Generation of Aβ species is a hallmark of Alzheimer’s Disease. QPS Neuropharmacology provides several cell culture models to identify pharmacological agents that interfere with the cleavage of APP by analyzing the generation of different Aβ and sAPP species by immunosorbent assay.
- Primary chicken telencephalic neurons secrete endogenous wildtype Aβ peptides, including Aβ38, Aβ40 and Aβ42. Both human and chick Aβ42 are identical in sequence. Therefore, this model is suitable for studying effects on processing of endogenous wildtype APP in primary neurons.
- Primary rat/mouse hippocampal neurons are phenotypically closer to adult neurons as they have extended a dense network of neuronal processes.
- H4 neuroglioma cells overexpressing human APPK595N/M596L, the Swedish double mutation, enable to analyze compounds for their effects on the human mutant APP profile.
Figure: Aβ peptide profile in primary chicken neurons and APPK595N/M596L overexpressing cells.

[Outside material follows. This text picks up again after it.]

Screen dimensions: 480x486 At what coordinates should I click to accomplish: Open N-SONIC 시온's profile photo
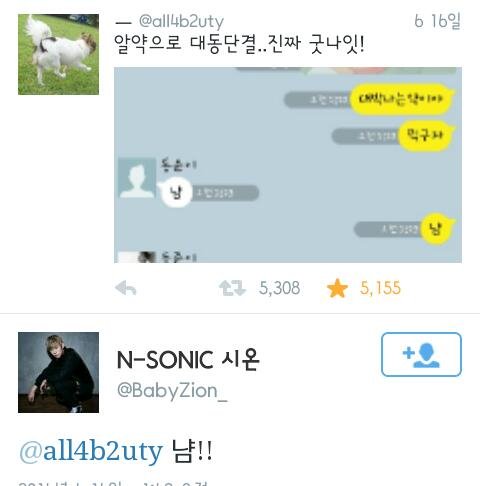click(x=58, y=372)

(A) H4 cells overexpressing human APPK595N/M596L generated more Aβ38, 40, and 42 peptides in 24h than primary chicken neurons determined by an immunosorbent assay. In both, Aβ40 was the predominant Aβ peptide. (B) The γ-secretase inhibitor DAPT reduced Aβ formation in primary chicken neurons and in H4-hAPPK595N/M596L. In the H4 cell line, Aβ levels started to decrease at a concentration of 50nM in H4 cells and at 100 nM DAPT in chicken neurons after 24h treatment.